Von StR Dr. Oechsner, der ebenfalls ein achtes Referat ablehnt, wird die Unterbringung des Themas Wohnen im Ausschuss für Umwelt und Technik problematisiert. Dieser Ausschuss habe bereits jetzt ein großes Arbeitspensum zu absolvieren. Auch StR Brett lehnt die Schaffung eines achten Geschäftskreises ab. Seines Erachtens besteht insbesondere das Problem beim Thema "Preiswertes Wohnen" darin, dass diverse Schritte nicht mit ausreichendem Nachdruck durch den Gemeinderat verfolgt werden.

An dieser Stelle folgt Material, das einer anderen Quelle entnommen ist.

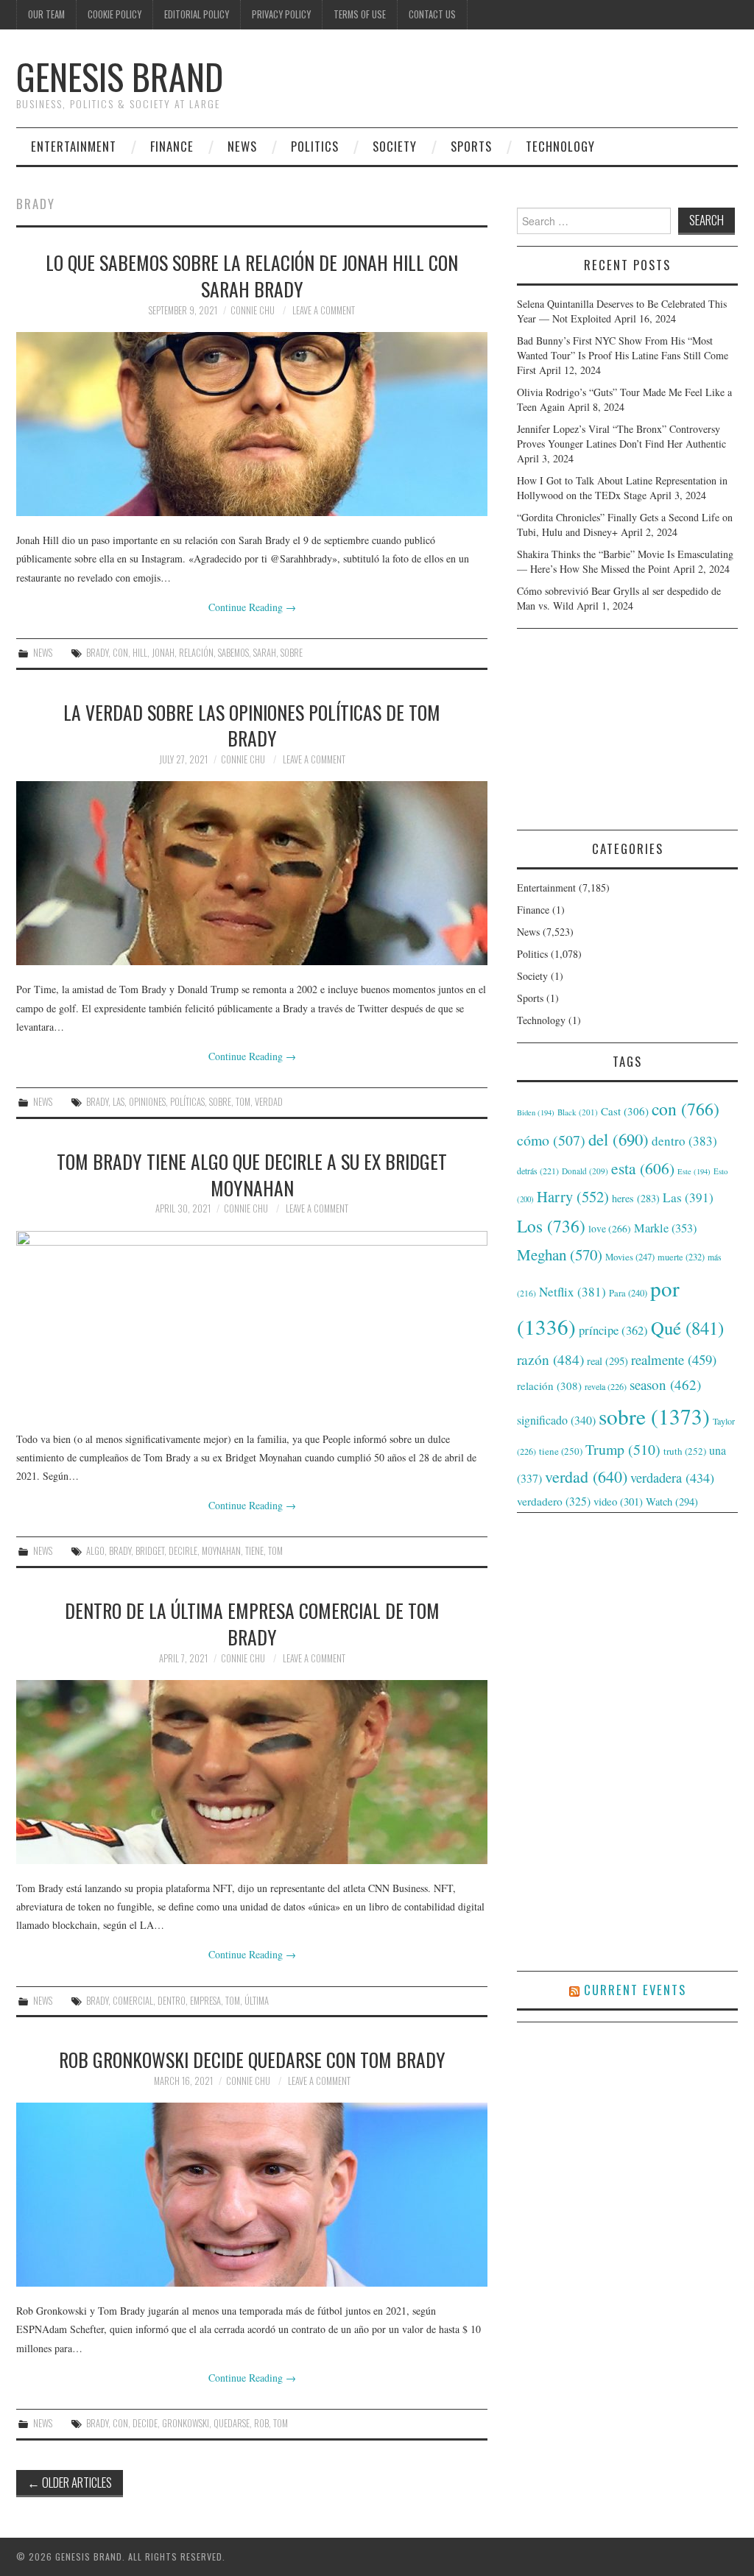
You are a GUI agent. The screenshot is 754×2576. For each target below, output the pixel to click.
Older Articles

Da 75 % der Stuttgarter Bevölkerung in Mietwohnungen lebten, müsse die vordringliche Aufgabe des Gemeinderats darin bestehen, Mieten nicht uferlos ansteigen zu lassen. Dafür müssten räumliche Möglichkeiten geschaffen werden, und es müsse auf kleine Wohneinheiten gesetzt werden. Innenentwicklung reiche nicht aus.

Seitens des Oberbürgermeisters wird betont - und damit wendet er sich auch an StR Körner -, eine Änderung des Verwaltungszuschnitts sei keine Frage des Mutes, sondern eine Frage der Klugheit, der Effizienz und des Augenmaßes. Wenn er Änderungen vornehme, sei er in der Beweispflicht, dass das Neue besser sei als das Bestehende. Stadtplanung sei mehr als Wohnen, und er müsse zudem darauf achten, dass bei der Liegenschaftsverwaltung die nötige ökonomische Kompetenz z. B. zur Vorbereitung von Verträgen vorhanden sei. Bei jeder Vorlage sei die Organisation der Schnittstellen entscheidend. Hier könne die Verwaltung noch viel effizienter werden. So erwarte er bei Besprechungen zu Themen, an denen zwei oder drei Referate beteiligt seien, dass alle Referenten zu solchen Terminen Entscheider senden. Damit habe die Beschleunigung der Bearbeitung von Baufragen zu tun. In den drei Lenkungskreisen zu den Themen Wohnen, nachhaltige Mobilität und Energie sei es gelungen, die Effizienz zu erhöhen. Bei diesen Themen versuche er, in regelmäßigen Abständen alle Beteiligten an einen Tisch zu bringen, um Grundsatzfragen sowie wichtige Einzelentscheidungen zu klären.

Auch beim Thema Energiepolitik der Stadt, so StR Körner, habe sich die SPD-Gemeinderatsfraktion mehr Mut der Verwaltung erhofft. Bei diesem Thema gehe es auch deswegen schleppend voran, weil die Zuständigkeiten zwischen der Abt. Liegenschaften, der Abt. Energiewirtschaft des Amts für Umweltschutz und den Stadtwerken, aber auch dem Schulverwaltungsamt - soweit es um Schulen gehe - zu zersplittert seien. Daher habe seine Fraktion Vorschläge unterbreitet, diesen Bereich anders aufzustellen.

Abschließend stellt OB Kuhn fest:

Der Verwaltungsausschuss stimmt dem Beschlussantrag mit 13 Ja- und 5 Gegenstimmen mehrheitlich zu.